It may or may not come in his term but it will come... Liberals just wont let anything go, They have to get their way or they will throw a hissy fit until people get sick and tired of hearing them and then they will cave into their demands just to shut them up.

The difference I see between a liberal and a conservative is: a Liberal thinks this country is a democracy and if they can get 50% of the vote they can make any law they want and do away with the constitution... A conservative knows that we are a constitutional republic and the Constitution is the Law of the land


----------



## firefighter72 (Apr 18, 2014)

James m said:


> Because im just one person. What can i do to change anything. Or the ever popular you can't fight city hall. Or should we sing kumbaya?
> 
> We need more political rallies to bring people together. Taking up arms against the government is usually a bad idea. Politics is better.


George Washington, JFK, Chesty Puller, Cesar, and countless others were only one person who did something.
Hitler, Stalin, Genghis Khan, Osma, Saddam, and many others were only one person.


----------



## graynomad (Nov 21, 2014)

It's true that on person can make a difference, has to be a very strong and unique person though. 

It's also true that when conditions call for it a leader always appears.

Anyone here up for it?


----------



## GasholeWillie (Jul 4, 2014)

Arklatex said:


> Maybe a revolution. Eventually people will get fed up with their rights being chipped away. And remember: The tree of liberty must be refreshed from time to time with the blood of patriots and tyrants. - Thomas Jefferson.

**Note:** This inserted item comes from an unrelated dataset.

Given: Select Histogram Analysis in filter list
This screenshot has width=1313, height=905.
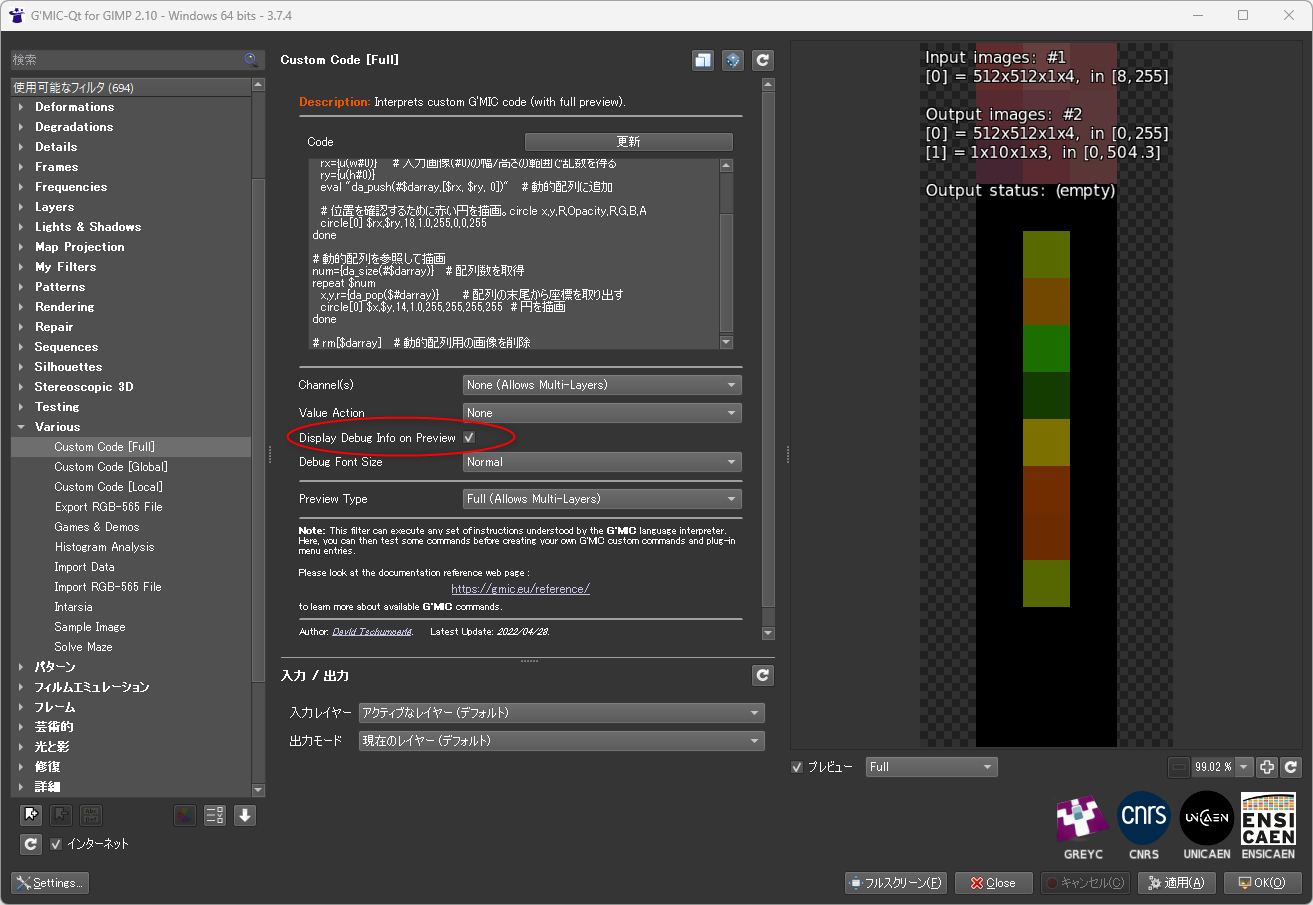Looking at the screenshot, I should pos(104,547).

I'm not sure the words "patriots and" are included in that quote. I have a sticker on my clipboard box that has that slogan and a picture of a tree with blood running to the roots. Patriots and is not included. You may just force me to do some research.


----------



## GasholeWillie (Jul 4, 2014)

Doc Holliday said:


> Im pretty sure that the Obummer administration and the liberals want to start a civil war, What better way to declare martial law, suspend the Constitution and elections and call in the UN troops to confiscate guns from the American public. He signed the UN arms treaty, he has done nothing but blame conservatives and white people from the first day he started campaigning.
> 
> It may or may not come in his term but it will come... Liberals just wont let anything go, They have to get their way or they will throw a hissy fit until people get sick and tired of hearing them and then they will cave into their demands just to shut them up.
> 
> The difference I see between a liberal and a conservative is: a Liberal thinks this country is a democracy and if they can get 50% of the vote they can make any law they want and do away with the constitution... A conservative knows that we are a constitutional republic and the Constitution is the Law of the land


I take exception to this notion that the UN is some sort of power greater than the US and can call in troops to relieve the US of it's individually owned weapons. Hell they can't agree upon what to have for lunch. When was the last time the UN did anything meaningful but bitch and whine and complain? Do not confuse UN and NATO, big difference.


----------



## Slippy (Nov 14, 2013)

The UN is a complete waste of our time and money. But many countries look to the socialists in the UN as the ultimate say. I believe they are the ones who want a One World Government and the UN is the first step. Since we (the United States) practically funds the majority of the UN if we pull out and kick their sorry asses out of our country, I believe we would be better off. We spend billions per year for those sorry sacks of shit at the UN to exist.

How Much Does the U.N. Cost Us? | National Review Online

Get the US out of the UN and the UN out of the US!


----------



## Arklatex (May 24, 2014)

GasholeWillie said:


> I'm not sure the words "patriots and" are included in that quote. I have a sticker on my clipboard box that has that slogan and a picture of a tree with blood running to the roots. Patriots and is not included. You may just force me to do some research.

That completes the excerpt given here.